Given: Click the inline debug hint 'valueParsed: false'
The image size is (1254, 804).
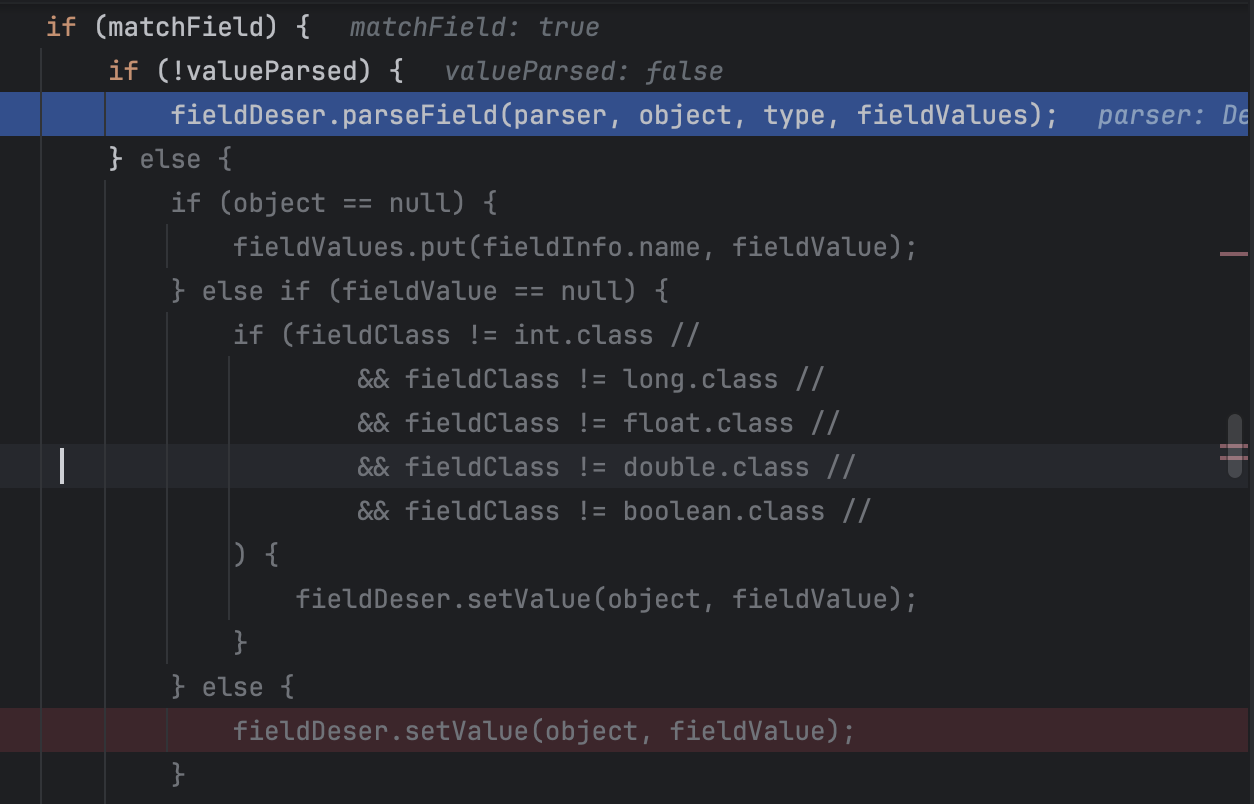Looking at the screenshot, I should tap(583, 71).
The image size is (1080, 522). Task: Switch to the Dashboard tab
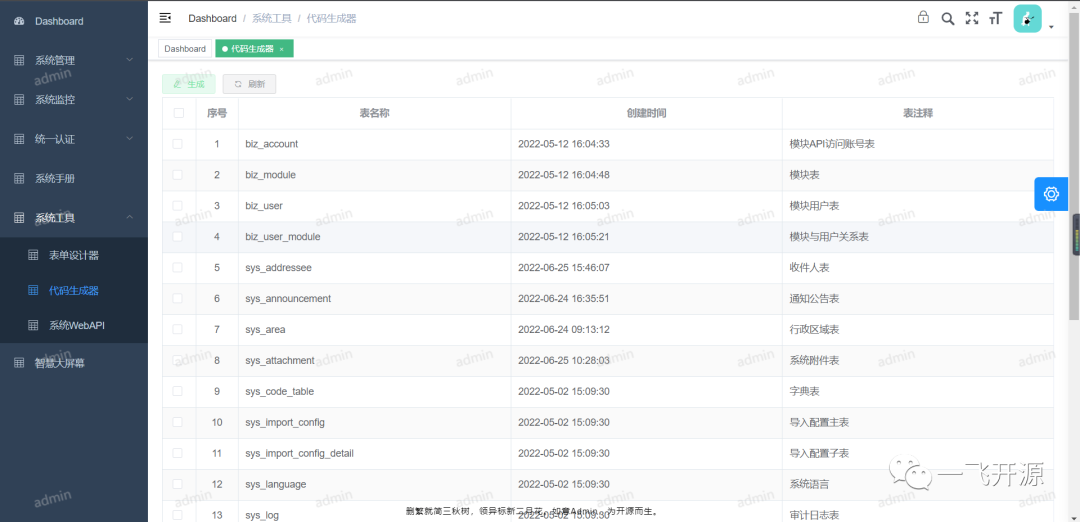(x=185, y=49)
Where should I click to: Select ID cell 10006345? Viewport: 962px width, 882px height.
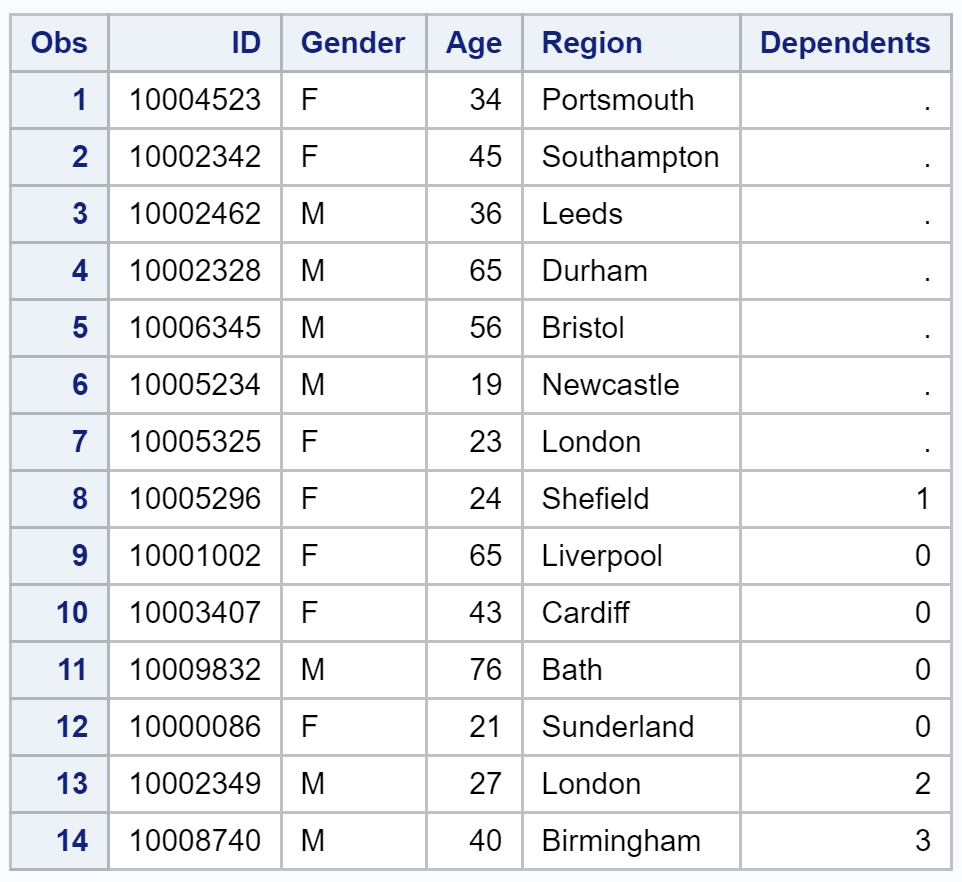194,328
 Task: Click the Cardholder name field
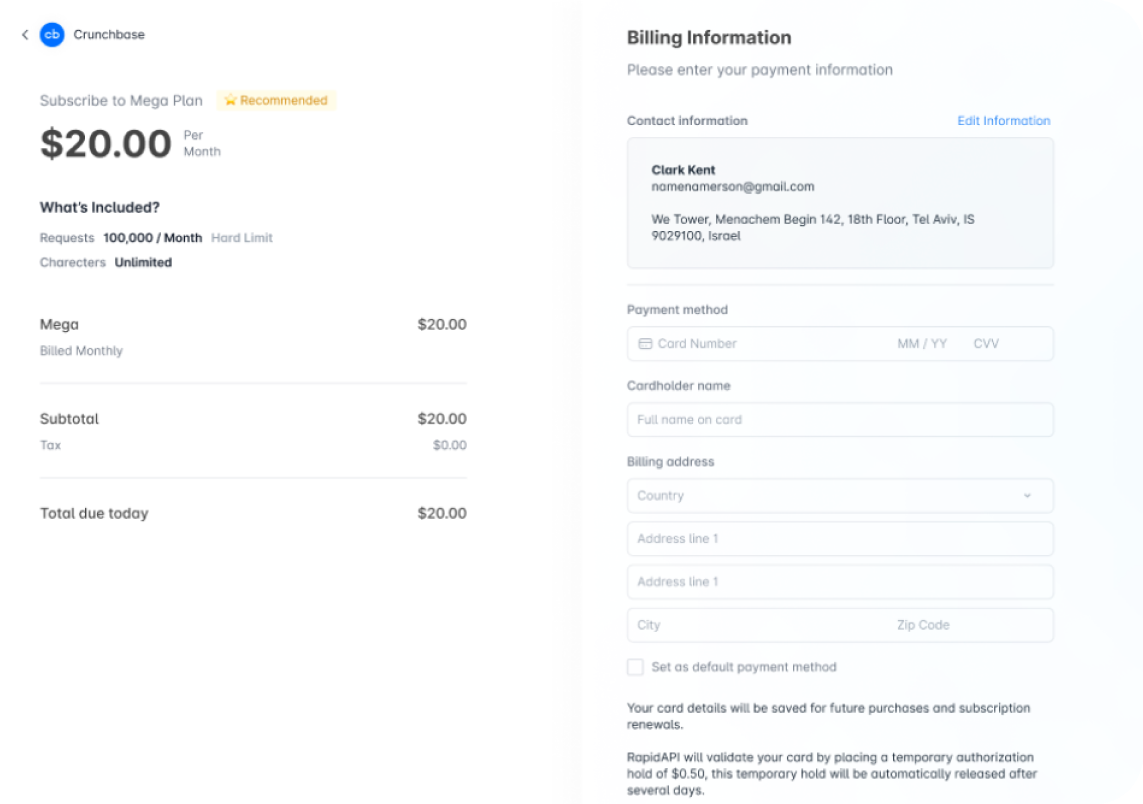839,419
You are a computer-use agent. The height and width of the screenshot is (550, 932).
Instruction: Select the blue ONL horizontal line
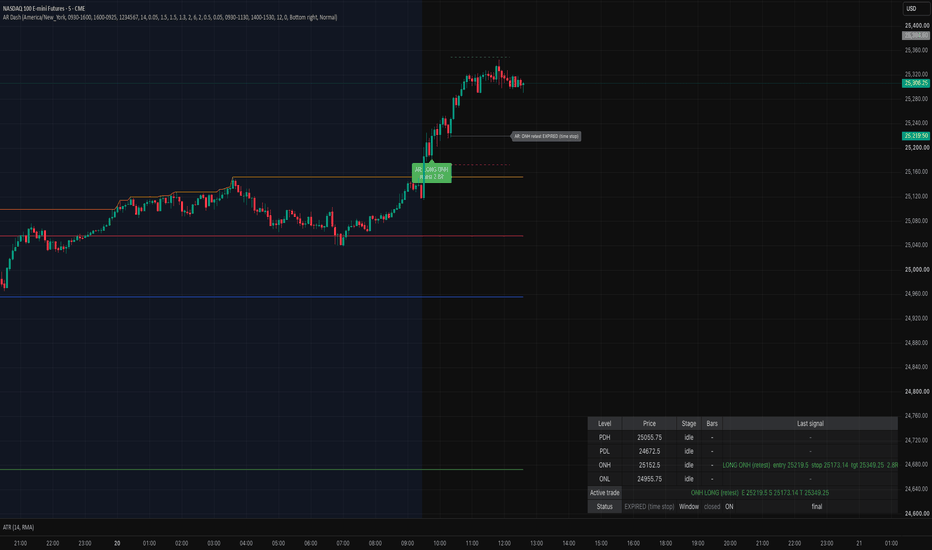[262, 297]
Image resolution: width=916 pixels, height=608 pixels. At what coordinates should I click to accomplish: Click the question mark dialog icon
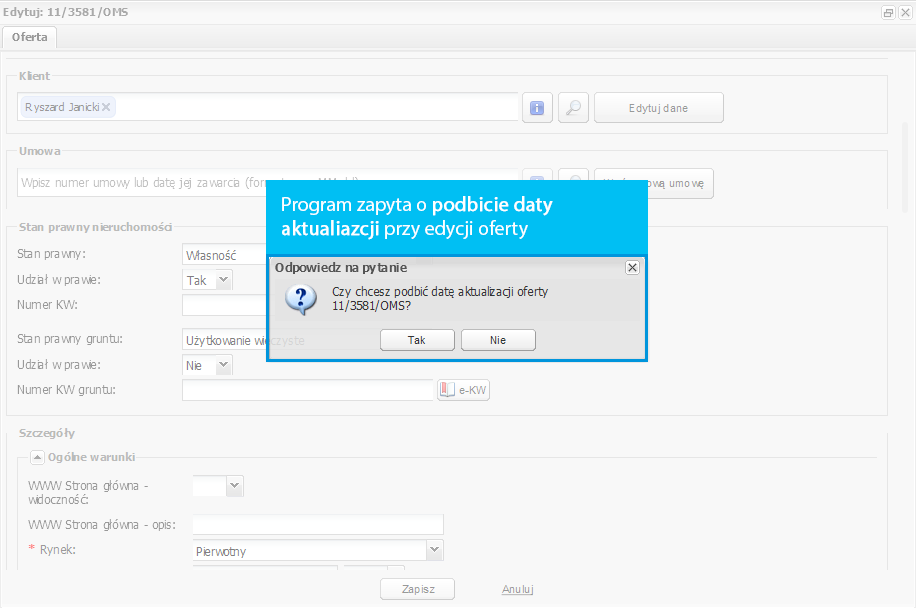tap(301, 300)
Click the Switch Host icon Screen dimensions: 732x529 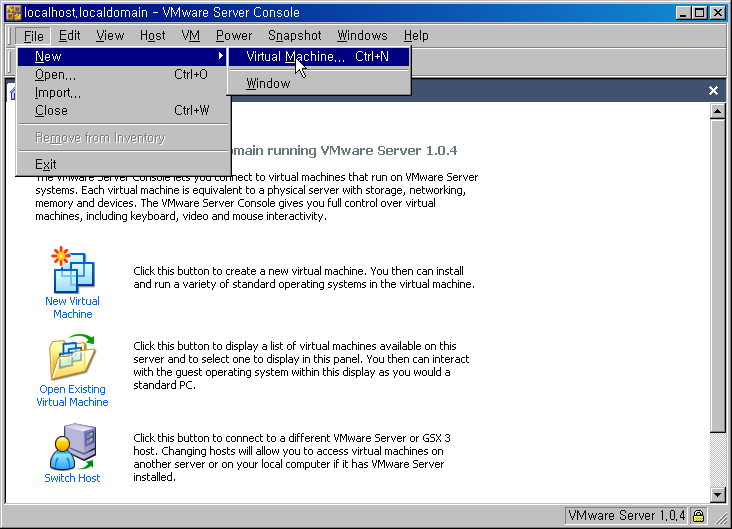pos(72,446)
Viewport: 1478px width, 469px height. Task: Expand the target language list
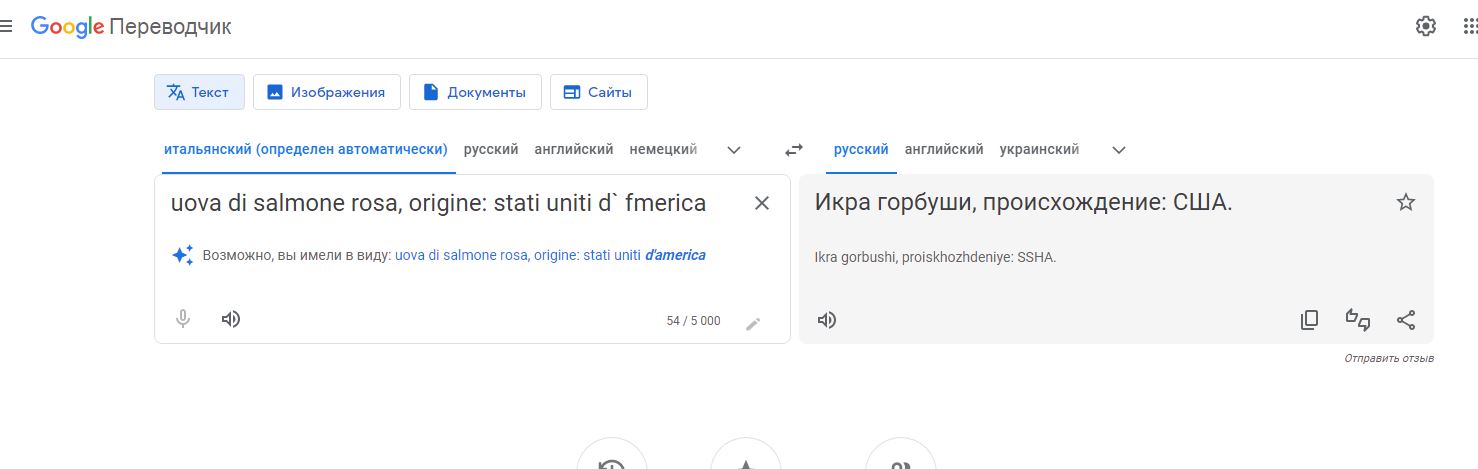point(1119,149)
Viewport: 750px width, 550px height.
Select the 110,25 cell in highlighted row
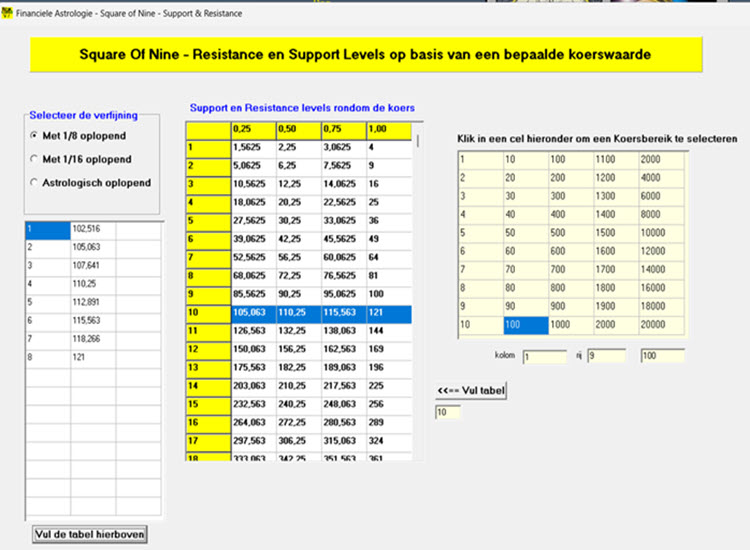pyautogui.click(x=296, y=314)
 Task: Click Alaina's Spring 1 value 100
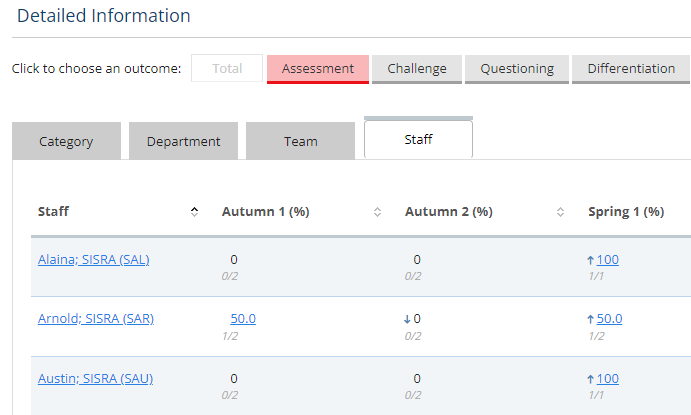click(608, 259)
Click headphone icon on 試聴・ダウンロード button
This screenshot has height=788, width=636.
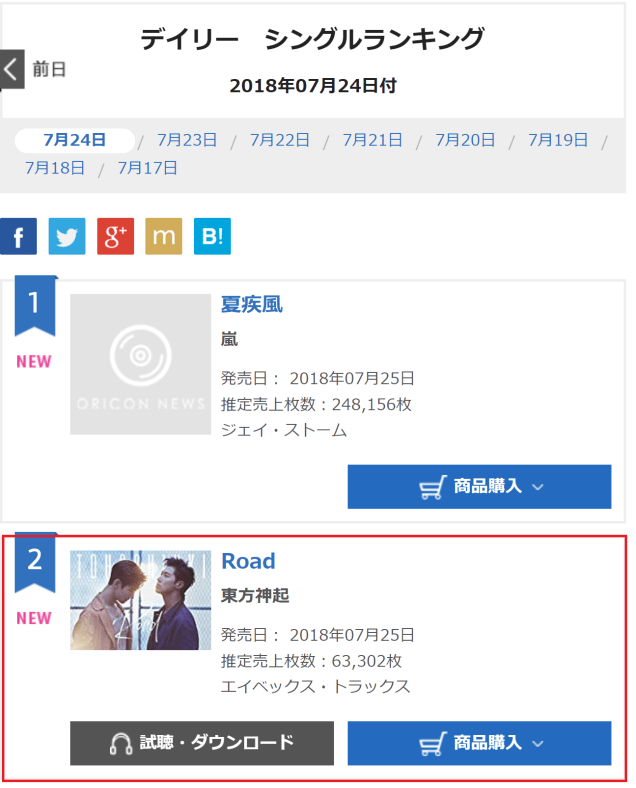click(121, 743)
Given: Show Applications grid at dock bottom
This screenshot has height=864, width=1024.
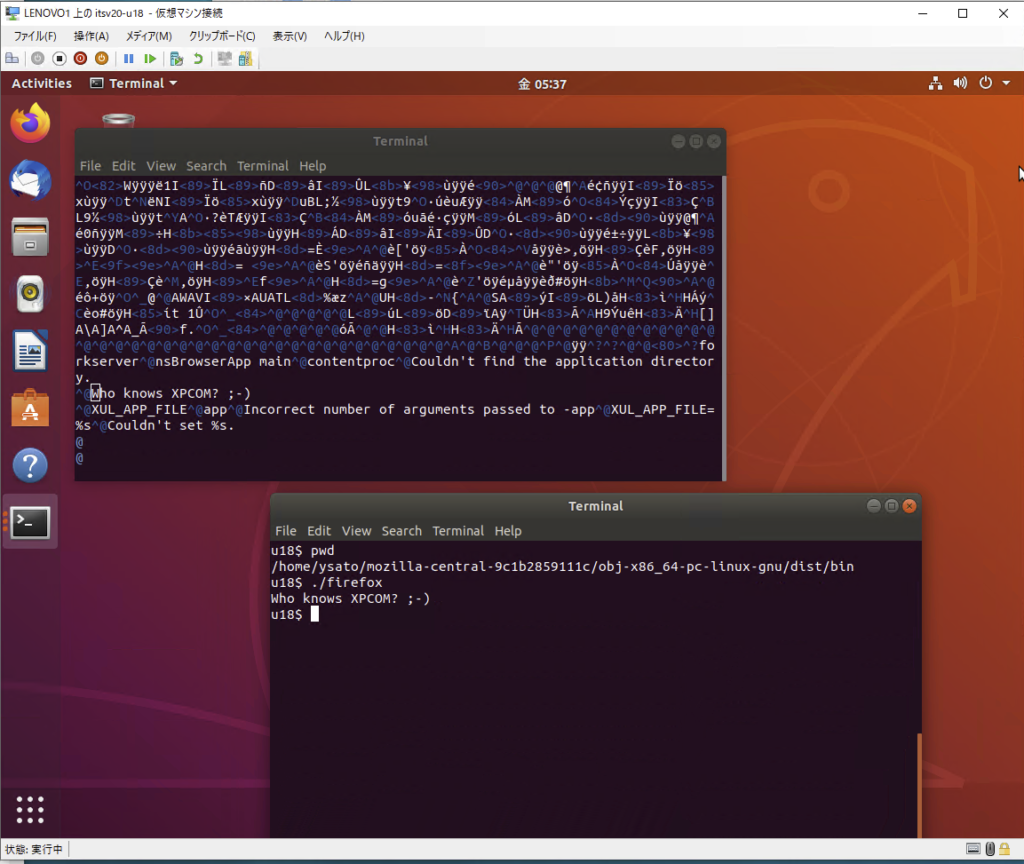Looking at the screenshot, I should click(x=30, y=809).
■ ■ ■
- PROBLEM REQUIREMENTS
When a line of the data holds the string "Given", pick it out and copy it.

- PROBLEM SOLUTION
Given: Click the inline debug hint 'valueParsed: false'
Given: Show Applications grid at dock bottom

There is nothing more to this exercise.